Description of the task:
Format the listing lines starting at the line that contains "The width and height of the screenshot is (1535, 748)." and ending at the line that contains "Action: [x=1319, y=805]" as a numbered list, omitting any blank lines.

%%

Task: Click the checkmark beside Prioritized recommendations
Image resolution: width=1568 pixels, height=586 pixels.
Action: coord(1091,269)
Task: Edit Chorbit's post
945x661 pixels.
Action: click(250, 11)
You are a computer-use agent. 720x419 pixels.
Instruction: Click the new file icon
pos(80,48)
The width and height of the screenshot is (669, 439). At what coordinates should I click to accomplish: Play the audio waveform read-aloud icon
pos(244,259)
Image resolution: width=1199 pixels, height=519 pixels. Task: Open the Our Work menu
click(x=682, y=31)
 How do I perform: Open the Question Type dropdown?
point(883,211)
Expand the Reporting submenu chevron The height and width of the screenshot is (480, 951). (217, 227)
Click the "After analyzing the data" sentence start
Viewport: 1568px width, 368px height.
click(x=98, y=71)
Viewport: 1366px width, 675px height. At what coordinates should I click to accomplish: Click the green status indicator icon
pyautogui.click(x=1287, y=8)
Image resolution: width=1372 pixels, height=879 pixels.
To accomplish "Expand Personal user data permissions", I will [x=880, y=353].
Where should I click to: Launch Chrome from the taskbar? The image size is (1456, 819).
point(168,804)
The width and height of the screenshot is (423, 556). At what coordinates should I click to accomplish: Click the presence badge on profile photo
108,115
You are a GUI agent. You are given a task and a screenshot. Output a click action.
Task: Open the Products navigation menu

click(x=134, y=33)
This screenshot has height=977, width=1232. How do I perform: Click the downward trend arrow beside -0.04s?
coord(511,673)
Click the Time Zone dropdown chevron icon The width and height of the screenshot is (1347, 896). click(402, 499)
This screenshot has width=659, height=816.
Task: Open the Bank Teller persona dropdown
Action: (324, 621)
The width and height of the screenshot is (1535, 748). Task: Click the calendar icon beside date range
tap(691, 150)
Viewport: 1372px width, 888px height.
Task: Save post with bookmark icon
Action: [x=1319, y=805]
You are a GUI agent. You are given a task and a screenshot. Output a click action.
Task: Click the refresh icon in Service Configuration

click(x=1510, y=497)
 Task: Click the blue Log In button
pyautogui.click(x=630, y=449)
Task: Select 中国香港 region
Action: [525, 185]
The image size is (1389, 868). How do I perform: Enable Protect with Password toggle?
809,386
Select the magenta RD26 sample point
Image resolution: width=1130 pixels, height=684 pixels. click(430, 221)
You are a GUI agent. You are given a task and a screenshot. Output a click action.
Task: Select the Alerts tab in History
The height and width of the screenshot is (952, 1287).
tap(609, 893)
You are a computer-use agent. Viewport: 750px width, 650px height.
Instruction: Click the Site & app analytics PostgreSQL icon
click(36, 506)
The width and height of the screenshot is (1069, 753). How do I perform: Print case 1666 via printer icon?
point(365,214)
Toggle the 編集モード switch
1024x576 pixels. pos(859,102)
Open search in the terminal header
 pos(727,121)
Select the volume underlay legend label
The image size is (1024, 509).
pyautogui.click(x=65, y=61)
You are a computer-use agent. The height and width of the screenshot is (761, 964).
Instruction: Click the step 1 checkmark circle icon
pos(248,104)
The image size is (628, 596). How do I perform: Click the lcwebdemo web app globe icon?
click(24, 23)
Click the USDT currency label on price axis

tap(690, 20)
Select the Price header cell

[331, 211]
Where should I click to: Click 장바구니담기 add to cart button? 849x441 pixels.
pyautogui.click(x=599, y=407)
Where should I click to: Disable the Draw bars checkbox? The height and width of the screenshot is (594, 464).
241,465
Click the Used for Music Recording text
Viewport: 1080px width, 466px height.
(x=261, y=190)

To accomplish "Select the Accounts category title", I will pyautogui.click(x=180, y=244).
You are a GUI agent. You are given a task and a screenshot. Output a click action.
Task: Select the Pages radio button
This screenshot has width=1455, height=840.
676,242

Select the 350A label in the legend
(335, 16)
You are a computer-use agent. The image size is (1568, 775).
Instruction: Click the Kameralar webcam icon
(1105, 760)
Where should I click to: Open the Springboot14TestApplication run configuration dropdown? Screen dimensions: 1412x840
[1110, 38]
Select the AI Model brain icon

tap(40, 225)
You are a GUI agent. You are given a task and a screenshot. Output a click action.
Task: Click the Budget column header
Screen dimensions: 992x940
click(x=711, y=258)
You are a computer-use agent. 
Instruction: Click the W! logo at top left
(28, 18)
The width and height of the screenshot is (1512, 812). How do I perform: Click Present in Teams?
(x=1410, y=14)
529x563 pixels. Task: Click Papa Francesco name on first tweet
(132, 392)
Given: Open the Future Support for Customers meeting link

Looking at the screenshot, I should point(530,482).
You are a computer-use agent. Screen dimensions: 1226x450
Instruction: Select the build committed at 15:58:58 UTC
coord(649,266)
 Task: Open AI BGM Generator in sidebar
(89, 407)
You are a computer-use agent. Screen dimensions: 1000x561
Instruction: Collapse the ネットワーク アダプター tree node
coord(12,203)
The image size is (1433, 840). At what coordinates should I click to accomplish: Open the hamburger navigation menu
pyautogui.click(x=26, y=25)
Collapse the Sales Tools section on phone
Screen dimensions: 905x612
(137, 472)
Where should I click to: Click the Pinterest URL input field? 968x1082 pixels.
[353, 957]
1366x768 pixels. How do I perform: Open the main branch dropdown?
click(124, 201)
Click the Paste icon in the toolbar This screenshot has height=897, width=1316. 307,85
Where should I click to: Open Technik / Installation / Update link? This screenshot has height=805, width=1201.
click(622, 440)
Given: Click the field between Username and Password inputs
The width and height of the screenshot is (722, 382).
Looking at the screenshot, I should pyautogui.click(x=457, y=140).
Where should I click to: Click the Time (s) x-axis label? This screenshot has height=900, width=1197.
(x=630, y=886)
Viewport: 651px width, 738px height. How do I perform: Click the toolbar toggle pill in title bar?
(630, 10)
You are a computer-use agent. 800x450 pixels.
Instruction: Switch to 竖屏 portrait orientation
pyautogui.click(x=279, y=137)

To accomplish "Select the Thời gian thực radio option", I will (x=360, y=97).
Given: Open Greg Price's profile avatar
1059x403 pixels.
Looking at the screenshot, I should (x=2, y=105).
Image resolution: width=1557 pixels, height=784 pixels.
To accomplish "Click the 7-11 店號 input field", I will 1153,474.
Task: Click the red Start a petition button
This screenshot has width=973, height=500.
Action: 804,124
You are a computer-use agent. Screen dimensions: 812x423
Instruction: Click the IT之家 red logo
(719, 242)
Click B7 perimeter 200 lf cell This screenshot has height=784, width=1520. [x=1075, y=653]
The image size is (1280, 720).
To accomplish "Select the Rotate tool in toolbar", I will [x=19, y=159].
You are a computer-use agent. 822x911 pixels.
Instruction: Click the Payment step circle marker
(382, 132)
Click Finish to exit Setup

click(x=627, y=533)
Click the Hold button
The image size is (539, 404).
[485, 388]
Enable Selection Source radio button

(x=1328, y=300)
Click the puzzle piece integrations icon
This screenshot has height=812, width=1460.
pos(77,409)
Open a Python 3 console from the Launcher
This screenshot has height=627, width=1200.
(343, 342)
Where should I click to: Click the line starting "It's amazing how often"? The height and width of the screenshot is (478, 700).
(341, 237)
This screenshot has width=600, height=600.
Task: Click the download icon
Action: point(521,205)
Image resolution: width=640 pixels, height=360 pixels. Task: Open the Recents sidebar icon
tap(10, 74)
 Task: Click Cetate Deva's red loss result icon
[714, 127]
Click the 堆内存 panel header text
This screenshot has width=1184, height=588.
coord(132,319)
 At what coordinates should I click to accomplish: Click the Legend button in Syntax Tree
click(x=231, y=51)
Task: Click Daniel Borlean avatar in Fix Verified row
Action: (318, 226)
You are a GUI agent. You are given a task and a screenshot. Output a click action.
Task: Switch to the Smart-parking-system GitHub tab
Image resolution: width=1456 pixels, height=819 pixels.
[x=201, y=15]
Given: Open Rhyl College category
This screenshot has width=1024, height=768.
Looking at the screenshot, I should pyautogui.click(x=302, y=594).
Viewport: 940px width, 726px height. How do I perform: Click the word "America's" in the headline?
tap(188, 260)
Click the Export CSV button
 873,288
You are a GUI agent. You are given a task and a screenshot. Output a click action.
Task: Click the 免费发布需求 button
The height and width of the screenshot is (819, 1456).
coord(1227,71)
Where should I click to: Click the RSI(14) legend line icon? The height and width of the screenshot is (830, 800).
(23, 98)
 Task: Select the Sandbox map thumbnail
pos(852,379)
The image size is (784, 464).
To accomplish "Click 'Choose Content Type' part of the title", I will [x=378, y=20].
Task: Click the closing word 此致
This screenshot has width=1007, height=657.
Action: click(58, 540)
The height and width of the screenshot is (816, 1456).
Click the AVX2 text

%%

Solution for this task:
1. The width and height of the screenshot is (1535, 748). Task: Click the calendar icon beside date range
2. tap(691, 150)
3. Viewport: 1372px width, 888px height.
4. Task: Save post with bookmark icon
5. Action: [x=1319, y=805]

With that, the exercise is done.